1.3.2.4 Duplicate Check

The Duplicate Check processor provides a simple way of checking for duplicate values across either one or many attributes.

Use the Duplicate Check to identify any duplicate values that may cause a problem for a data migration (for example, in key attributes), or as an initial check for duplicate records in the data.

The following table describes the configuration options:

Configuration Description

Inputs

Specify all attributes that you want to consider in the duplicate check. Records will be identified as duplicates if they are the same in all input attributes.

Options

Specify the following options:

  • Consider all no data as duplicates?: drives whether or not values that have no data in all attributes are considered as duplicates. Possible values: Yes/No. Default value: Yes.

  • Ignore case?: drives whether or not the duplicate check should be case sensitive. Possible values: Yes/No. Default value: No.

Outputs

Describes any data attribute or flag attribute outputs.

Data Attributes

None.

Flags

The following flag is output:

  • DateTypeValid: indicates which data passes the Data Type Check. Possible values are Y or N.

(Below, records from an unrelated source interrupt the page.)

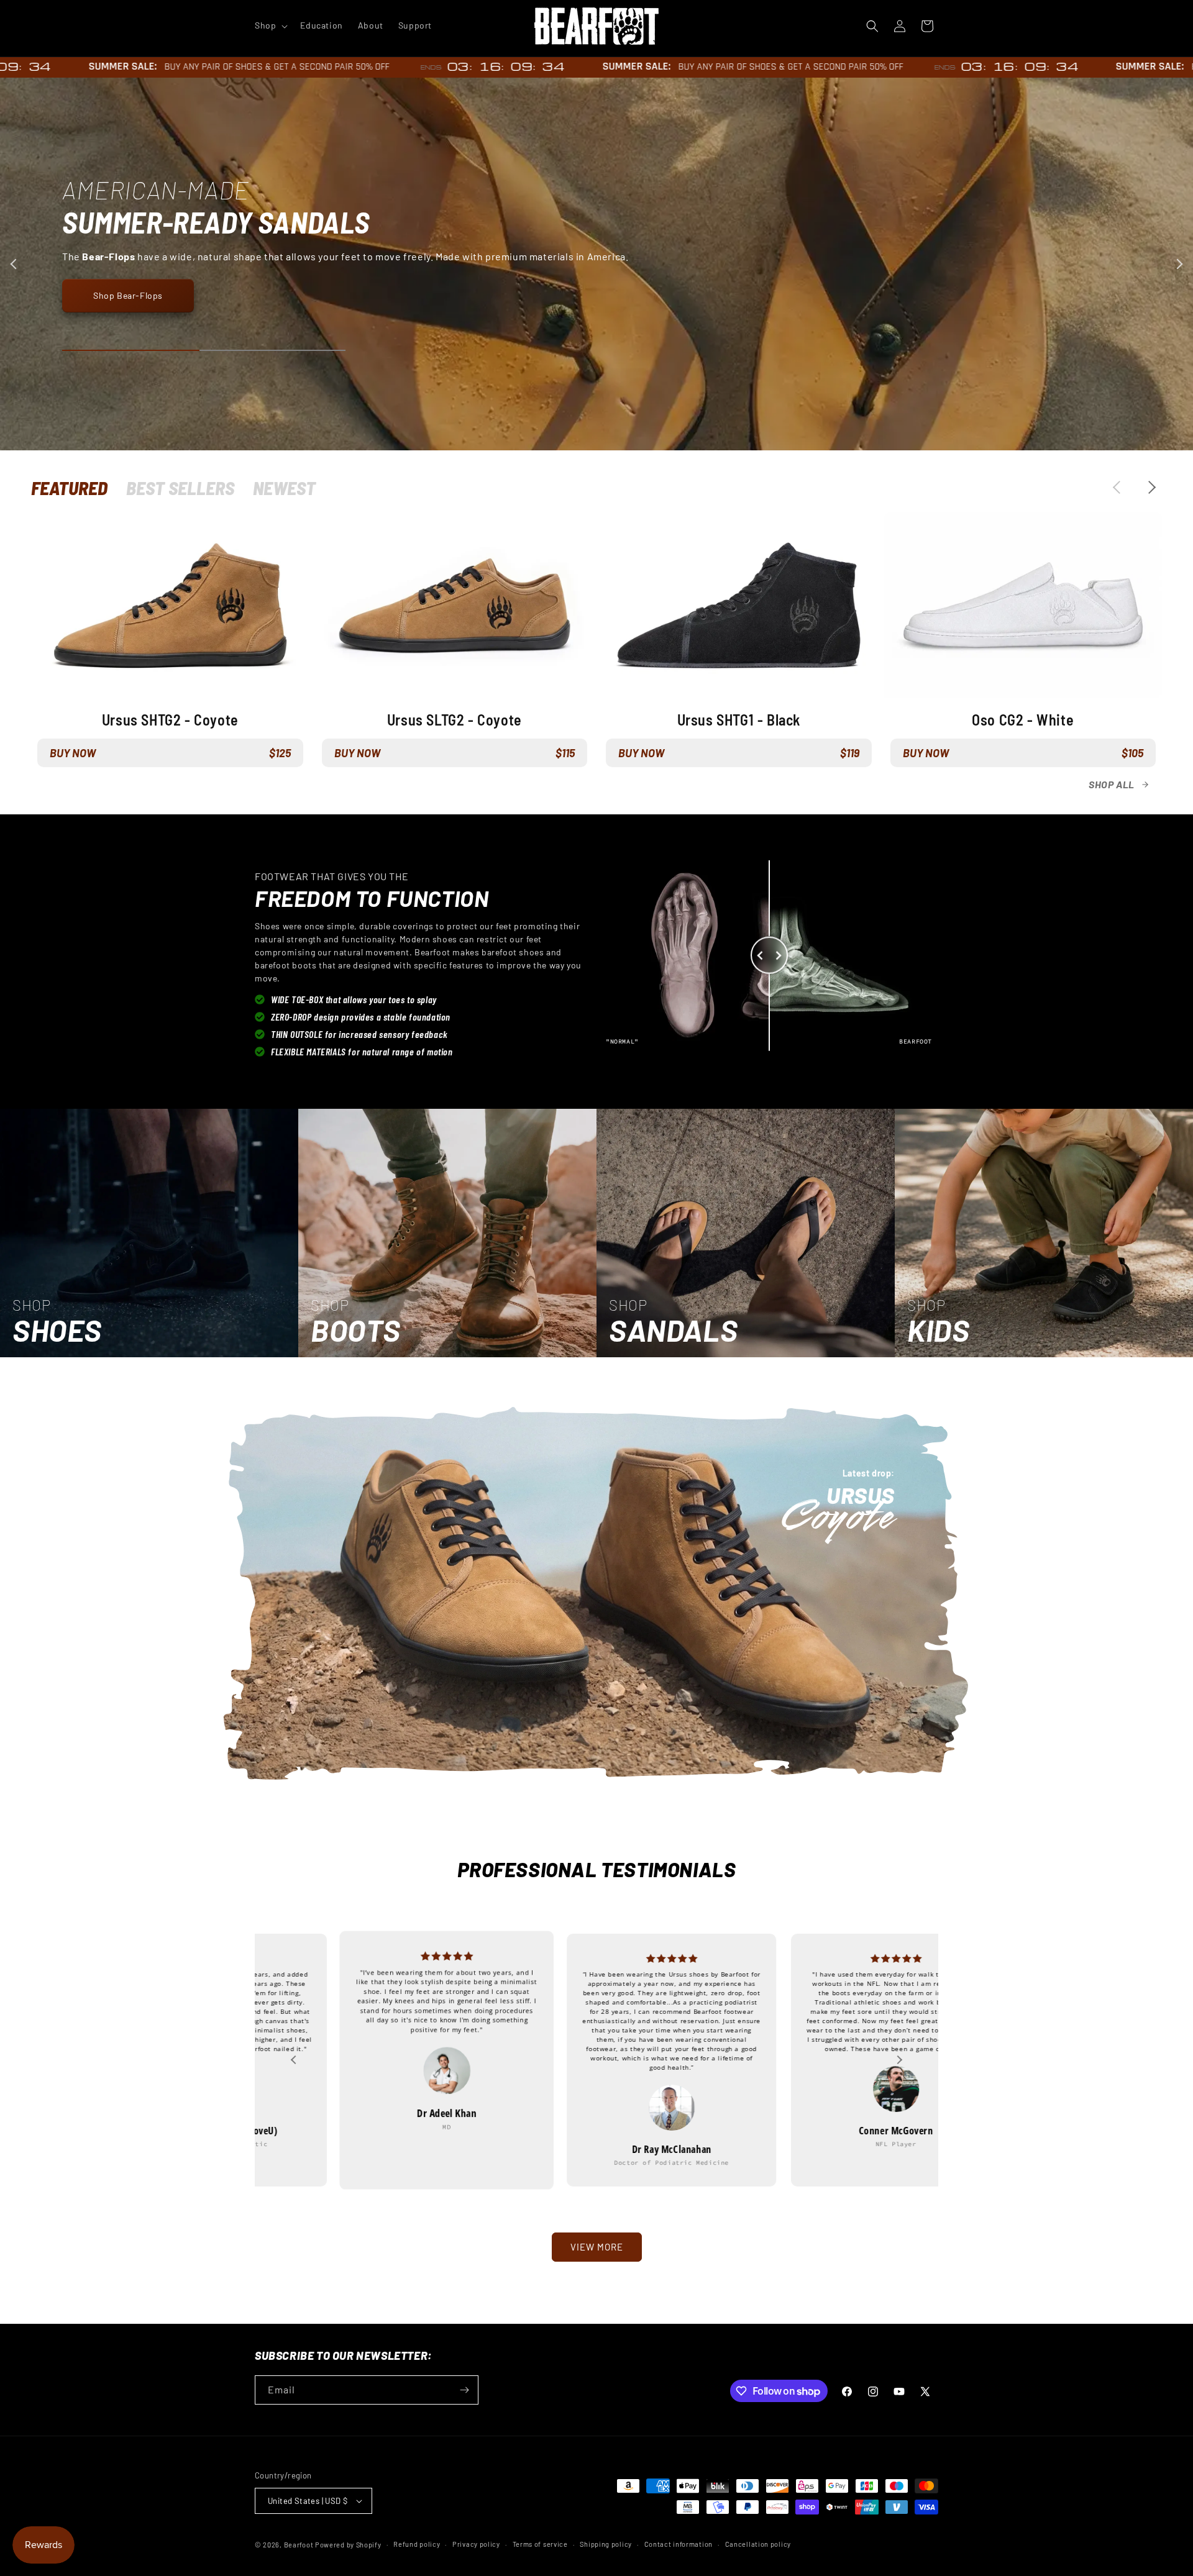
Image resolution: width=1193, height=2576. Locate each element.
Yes (596, 1299)
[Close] (737, 1201)
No (596, 1341)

The Duplicate Check assesses duplication across a batch of records. It must therefore run to completion before its results are available, and is not suitable for a process that requires a real time response.

When executed against a batch of transactions from a real time data source, it will finish its processing when the commit point (transaction or time limit) configured on the Read Processor is reached. The statistics returned will indicate the number of duplicates in the batch of transactions only.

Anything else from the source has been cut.